Dit essay verscheen eerder in Civis Mundi Digitaal #78 van 23 februari 2019.

Ondergetekende was vanaf het prille begin deelnemer aan een coöperatieve voor groene energie, maar reeds in 2007 ging dat de foute richting op. Toen nam de raad van bestuur het standpunt in dat ze ook aan politiek moesten gaan doen.

Uiteraard ten bate van één specifieke partij: de Vlaamse groenlinksen genaamd Groen!. Gebaseerd op het hemelse manna van de groene stroomcertificaten en allerhande subsidies gingen de laatste rationele en economische criteria overboord. De productie van groene stroom leverde immers genoeg geld op los van de betalingen van de afnemers. Maar de afrekening voor die kwistige subsidies en die stroomcertificaten raakt nu reeds de zwaksten in de samenleving via hun stroomfactuur. (Zwakkeren die uiteraard geen coöperant zijn in energieproducenten.)

De instralingstotalen Nederland in 2011 in kJ per cm2 (bron:EZ)[i]

In dit essay zal de auteur op enkele fenomenen ingaan om te wijzen op enkele economisch en sociaal onwenselijke tendensen die maken dat het geroep om het inzetten op “groene stroom” los van het bedrog met het etiket groene stroom (cfr de hilarische uitzending van Lubach) een veel terughoudender instelling van de overheid en de burger zouden rechtvaardigen.[ii] Satiricus Lubach ontmaskerde het bedrog van groene stroom, maar dit leidde echter enkel tot schouderophalen bij de overheid. Als groen niet altijd echt groen is, kan het nog wel soms of misschien vaak alternatieve energie zijn. Maar zulke leugens als verkoopsargument ondermijnen wel het vertrouwen in alternatieve energie.

De auteur van dit essay was dus overtuigd van het belang van groene stroom tot het beleid van de stroomleverancier een ideologische wending nam. Wat sedertdien allemaal uitgekraamd werd, had niks met de statuten van de stroomcoöperatieve te maken. Het had niks uit te staan met het borgen van erfgoed zoals oude watermolens en die in te zetten om groene energie te genereren. Het had niks te maken met het opzetten van projecten of de stroomvoorziening van de coöperanten die vanuit een ecologisch principe alternatieve energie wensten.
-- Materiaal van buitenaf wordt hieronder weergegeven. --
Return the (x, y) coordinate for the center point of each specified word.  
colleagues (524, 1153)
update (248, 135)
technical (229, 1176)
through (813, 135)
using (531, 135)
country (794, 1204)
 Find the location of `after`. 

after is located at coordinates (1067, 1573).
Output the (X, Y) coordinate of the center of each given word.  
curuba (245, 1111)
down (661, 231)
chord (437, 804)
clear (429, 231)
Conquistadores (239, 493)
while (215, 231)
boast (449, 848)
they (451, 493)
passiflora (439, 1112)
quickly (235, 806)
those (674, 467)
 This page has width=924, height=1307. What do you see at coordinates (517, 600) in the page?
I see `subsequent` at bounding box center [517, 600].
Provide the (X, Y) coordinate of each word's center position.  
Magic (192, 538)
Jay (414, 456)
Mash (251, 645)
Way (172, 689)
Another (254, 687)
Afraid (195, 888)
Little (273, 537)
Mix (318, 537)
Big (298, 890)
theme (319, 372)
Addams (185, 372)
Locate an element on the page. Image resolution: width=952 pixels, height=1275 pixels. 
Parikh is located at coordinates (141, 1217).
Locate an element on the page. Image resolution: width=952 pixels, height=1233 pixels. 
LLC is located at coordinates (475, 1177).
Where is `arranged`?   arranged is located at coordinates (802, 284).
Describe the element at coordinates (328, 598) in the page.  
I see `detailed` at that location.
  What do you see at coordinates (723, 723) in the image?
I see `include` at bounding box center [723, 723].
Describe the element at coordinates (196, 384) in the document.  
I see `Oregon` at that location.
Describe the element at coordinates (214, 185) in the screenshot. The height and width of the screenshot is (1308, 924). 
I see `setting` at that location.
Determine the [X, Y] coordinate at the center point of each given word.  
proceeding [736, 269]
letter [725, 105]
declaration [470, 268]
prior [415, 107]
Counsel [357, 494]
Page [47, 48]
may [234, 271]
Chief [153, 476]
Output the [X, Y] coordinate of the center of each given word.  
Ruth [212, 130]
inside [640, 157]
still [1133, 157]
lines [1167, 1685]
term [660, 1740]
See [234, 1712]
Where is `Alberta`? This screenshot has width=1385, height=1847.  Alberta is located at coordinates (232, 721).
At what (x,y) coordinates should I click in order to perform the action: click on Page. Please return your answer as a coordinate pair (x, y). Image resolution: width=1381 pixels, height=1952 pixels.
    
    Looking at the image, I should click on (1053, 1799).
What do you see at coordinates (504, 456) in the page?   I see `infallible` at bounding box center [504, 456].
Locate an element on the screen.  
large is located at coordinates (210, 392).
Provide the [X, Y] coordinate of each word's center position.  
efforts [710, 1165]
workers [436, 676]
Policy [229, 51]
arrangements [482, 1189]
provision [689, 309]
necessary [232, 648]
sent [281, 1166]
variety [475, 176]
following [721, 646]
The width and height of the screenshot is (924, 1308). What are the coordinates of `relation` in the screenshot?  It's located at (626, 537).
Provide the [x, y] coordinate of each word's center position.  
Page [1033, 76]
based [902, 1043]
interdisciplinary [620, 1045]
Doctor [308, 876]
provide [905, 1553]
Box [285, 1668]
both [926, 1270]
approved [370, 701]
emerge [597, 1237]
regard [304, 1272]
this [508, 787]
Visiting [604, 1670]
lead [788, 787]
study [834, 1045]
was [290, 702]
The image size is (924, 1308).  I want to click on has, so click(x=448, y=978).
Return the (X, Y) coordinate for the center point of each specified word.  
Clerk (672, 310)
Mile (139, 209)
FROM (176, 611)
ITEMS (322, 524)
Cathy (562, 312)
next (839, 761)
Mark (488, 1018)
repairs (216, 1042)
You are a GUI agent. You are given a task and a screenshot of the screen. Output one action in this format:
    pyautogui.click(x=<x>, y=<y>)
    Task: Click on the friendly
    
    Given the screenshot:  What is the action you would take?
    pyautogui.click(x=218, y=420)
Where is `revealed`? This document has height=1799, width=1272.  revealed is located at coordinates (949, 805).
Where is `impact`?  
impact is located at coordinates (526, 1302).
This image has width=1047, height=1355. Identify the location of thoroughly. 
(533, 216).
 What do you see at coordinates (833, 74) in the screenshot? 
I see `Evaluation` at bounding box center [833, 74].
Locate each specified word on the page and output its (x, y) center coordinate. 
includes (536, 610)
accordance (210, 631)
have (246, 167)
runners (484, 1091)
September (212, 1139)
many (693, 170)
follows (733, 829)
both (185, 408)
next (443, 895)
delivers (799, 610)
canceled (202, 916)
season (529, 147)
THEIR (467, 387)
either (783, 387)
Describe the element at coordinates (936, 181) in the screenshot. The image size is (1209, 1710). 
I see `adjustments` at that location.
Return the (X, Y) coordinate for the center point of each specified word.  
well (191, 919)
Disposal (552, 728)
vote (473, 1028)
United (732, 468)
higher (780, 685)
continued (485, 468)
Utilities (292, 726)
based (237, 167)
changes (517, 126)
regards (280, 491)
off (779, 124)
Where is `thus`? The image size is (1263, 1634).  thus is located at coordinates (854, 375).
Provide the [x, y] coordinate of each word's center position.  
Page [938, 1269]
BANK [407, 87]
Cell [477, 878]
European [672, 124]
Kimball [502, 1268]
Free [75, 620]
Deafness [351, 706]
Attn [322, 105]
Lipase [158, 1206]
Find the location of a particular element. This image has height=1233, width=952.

Een burgerlijk ingenieur van de coöperatie gaf destijds – dus ruim twaalf jaar geleden – al aan dat het rendement van windmolens, zonnepanelen en dergelijke problematisch was. Zijn voorkeur ging naar PPO of puur plantaardige olie. Om de simpele reden dat de generator op olie bijna 24 uur op 24 kon draaien en stroom opwekken. Bovendien gaf ir Karel Derveaux (van opleiding burgerlijk ingenieur elektromechanica aan de KU Leuven) voorbeelden op de jaarlijkse vergadering van aandeelhouders.[iii] Hij betreurde verschillende zaken. Helaas is PPO beperkt beschikbaar en andere oliesoorten zijn niet zo duurzaam. Positieve kanten daarentegen zouden de stabiele prijs en vaste transportkosten zijn en het feit dat PPO werk genereert in de landbouwsector. Maar toen en nu nog steeds was het inzetten van PPO niet zo evident. Ten eerste omdat een catalysator zeker nodig is. Ten tweede omwille van de vergunningen. De overheid wil immers dezelfde fiscale inkomsten van plantaardige olie als brandstof dan diegene die ze puurt uit diesel en stookolie. Dit betekende in 2006 dat stookolie, die toen 52 cent per liter kostte, duurder was dan PPO die 42 cent per liter kostte. Maar door het heffen van accijnzen en taksen op de PPO werd deze laatste 96 cent per liter of bijna dubbel zo duur als stookolie inclusief accijnzen en taksen.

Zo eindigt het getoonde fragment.